Uma determinada empresa concessionária transfere o seu controle acionário para uma outra empresa privada, sem notificar, previamente, o Poder concedente, parte no contrato de concessão. Assinale a alternativa que indique a medida que o Poder concedente poderá tomar, se não restarem atendidas as mesmas exigências técnicas, de idoneidade financeira e regularidade jurídica por esta nova empresa.
- A)Poderá o Poder concedente declarar a caducidade da concessão, tendo em vista o caráter intuitu personae do contrato de concessão.
Certa, porque a transferência do controle acionário sem prévia anuência, e sem preencher os requisitos legais, autoriza a decretação de caducidade da concessão.
- B)Poderá retomar o serviço, por motivo de interesse público, através da encampação, autorizada por lei específica, após prévio pagamento da indenização.
Errada, porque encampação é a retomada do serviço por motivo de interesse público, com lei específica e indenização prévia, o que não é o caso descrito.
- C)Poderá o Poder concedente anular o contrato de concessão, através de decisão administrativa, uma vez que a transferência acionária da empresa concessionária sem a notificação prévia ao Poder concedente gera irregularidade, insusceptível de convalidação.
Errada, porque não se trata de anulação do contrato por ilegalidade originária, mas de consequência jurídica pelo descumprimento das regras de transferência e anuência.
- D)Nada poderá fazer o Poder concedente, uma vez que a empresa concessionária, apesar da alteração societária, não desnatura o caráter intuitu personae do contrato de concessão.

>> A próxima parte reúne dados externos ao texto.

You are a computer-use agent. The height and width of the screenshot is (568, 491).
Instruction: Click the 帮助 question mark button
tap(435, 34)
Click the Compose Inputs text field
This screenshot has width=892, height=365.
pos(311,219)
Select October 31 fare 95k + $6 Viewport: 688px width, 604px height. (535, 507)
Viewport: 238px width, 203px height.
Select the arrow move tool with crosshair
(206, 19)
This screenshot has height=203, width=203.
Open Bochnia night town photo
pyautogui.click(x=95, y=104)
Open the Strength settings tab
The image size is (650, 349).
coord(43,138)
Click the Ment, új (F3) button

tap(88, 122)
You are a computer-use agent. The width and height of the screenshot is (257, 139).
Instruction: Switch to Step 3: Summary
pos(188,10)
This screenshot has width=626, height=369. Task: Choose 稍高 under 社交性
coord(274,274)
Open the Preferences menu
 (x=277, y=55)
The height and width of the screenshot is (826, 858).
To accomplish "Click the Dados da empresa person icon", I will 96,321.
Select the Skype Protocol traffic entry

Errada, porque a alteração societária relevante não é indiferente ao Poder concedente; a concessão permanece vinculada às exigências legais de controle e anuência prévia.
Gabarito: A
A concessão de serviço público tem um traço importante: ela é intuitu personae, isto é, o Poder Público escolhe aquela empresa porque confia na sua capacidade técnica, financeira e jurídica. Por isso, mudanças relevantes no controle da concessionária não podem ser feitas como se fosse uma simples troca de figurinha. A Lei 8.987/1995, no art. 27, exige que a transferência de concessão ou do controle societário dependa de prévia anuência do Poder concedente, depois de verificação das mesmas exigências de técnica, idoneidade financeira e regularidade jurídica. Se essa transferência ocorre sem comunicação prévia, e a nova empresa não preenche esses requisitos, o Poder concedente pode adotar a medida mais severa prevista para a hipótese: a caducidade da concessão. A lógica é simples: quem recebeu a delegação não pode ser substituído por outro sujeito sem controle estatal, porque isso rompe a confiança que justificou o contrato. Então, o gabarito está correto porque não se trata de encampação, que é retomada por interesse público com lei específica e indenização prévia. Também não é anulação, pois o problema não é vício de origem do contrato, mas descumprimento posterior de obrigação legal e contratual. Em resumo: mudança societária sem anuência, e sem atender os requisitos legais, pode levar à caducidade.